Non di John Fitzgerald Kennedy, invece, ha parlato Paolo Pullega, docente di estetica all'Università di Ferrara e Bologna, ma della sua rappresentazione. E ha cominciato analizzando la fotografia che campeggiava dietro al tavolo dei relatori. "La fotografia di un uomo giovane, sorridente, che segna una grande rottura con il passato, fatto di presidenti ritratti come figure scure, vestite di nero, che sembrano ancora più anziani di quello che sono". E'un'icona, ha detto Pullega, ovvero "una rappresentazione dietro la quale abbiamo la percezione di sapere tutto di colui che è rappresentato". Il problema però, ha precisato, è questo: "Siamo certi che la persona che vi sta dietro sia proprio come ciò che rappresenta"?. La risposta è no: Kennedy, ha detto Pullega, è stato la persona giusta al momento giusto, un momento in cui avevamo bisogno di credere in un uomo che incarnasse certi valori, avevamo bisogno di un mito, e ce lo siamo creati.
Dopo Pullega ha preso la parola Guido Martinotti, docente di sociologia urbana all'Università di Milano Bicocca, che ha analizzato la figura del presidente Kennedy nella società americana, spiegando, in particolare, che fu il primo presidente a circondarsi di uno staff di grandissimo livello, la "Camelot, il castello magico fatto di amici intellettuali, persone ricche e aperte che parlavano di cose buone. L'America di Kennedy - ha detto Martinotti - era l'America di nuove aspirazioni e prospettive. Oggi l'America è molto cambiata, ha perso queste grandi speranze e, per chi ha vissuto quegli anni, è decisamente deludente".
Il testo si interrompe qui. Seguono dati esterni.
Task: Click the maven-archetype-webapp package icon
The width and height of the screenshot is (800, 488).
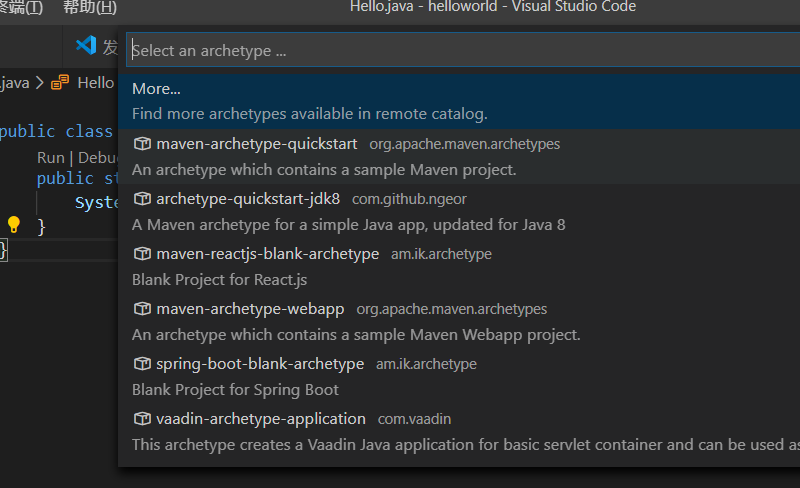Action: [x=141, y=309]
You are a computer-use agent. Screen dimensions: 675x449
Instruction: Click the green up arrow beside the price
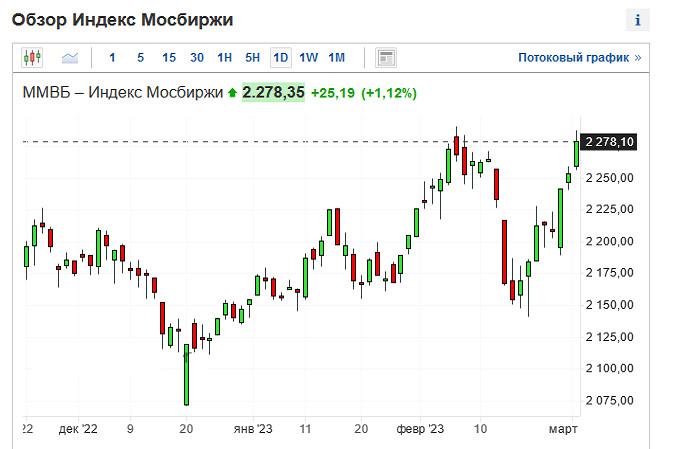coord(232,93)
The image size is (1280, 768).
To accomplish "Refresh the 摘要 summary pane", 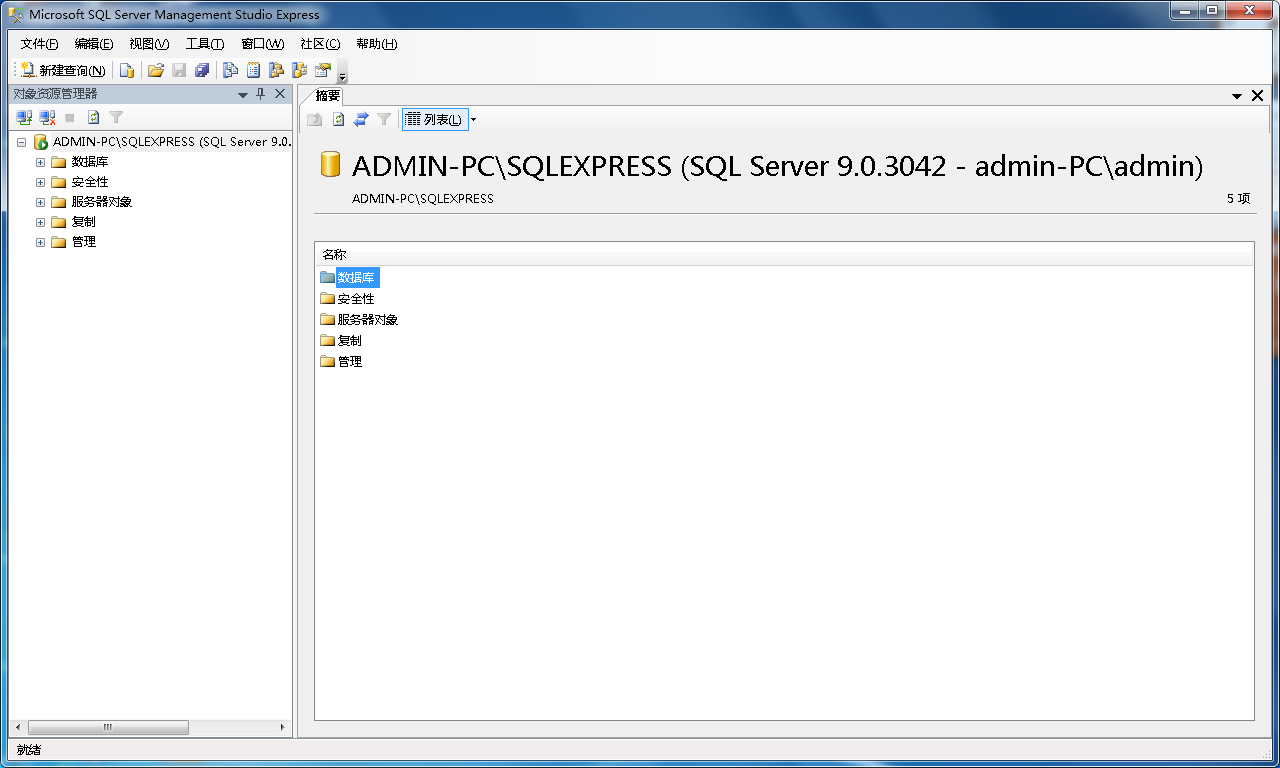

E a proposito di delusioni, grandi sono state quelle vissute a proposito del "mito Kennedy" dalla professoressa Valtz Mannucci, docente di storia degli Stati Uniti d'America all'Università Statale di Milano, il cui intervento è stato praticamente una demitizzazione di JFK. "Il presidente americano incarna la coscienza della nazione - ha detto la Mannucci - è una sorta di faccia umana per la bandiera". Kennedy fu il primo ad avere dei "gestori dell'immagine", ma dietro il lavoro di questi esperti, ha concluso la relatrice, dietro la teatralità di quei suoi gesti che hanno contribuito a renderlo un mito, Kennedy è stato un uomo e un politico ben al di sotto di quello che ha rappresentato.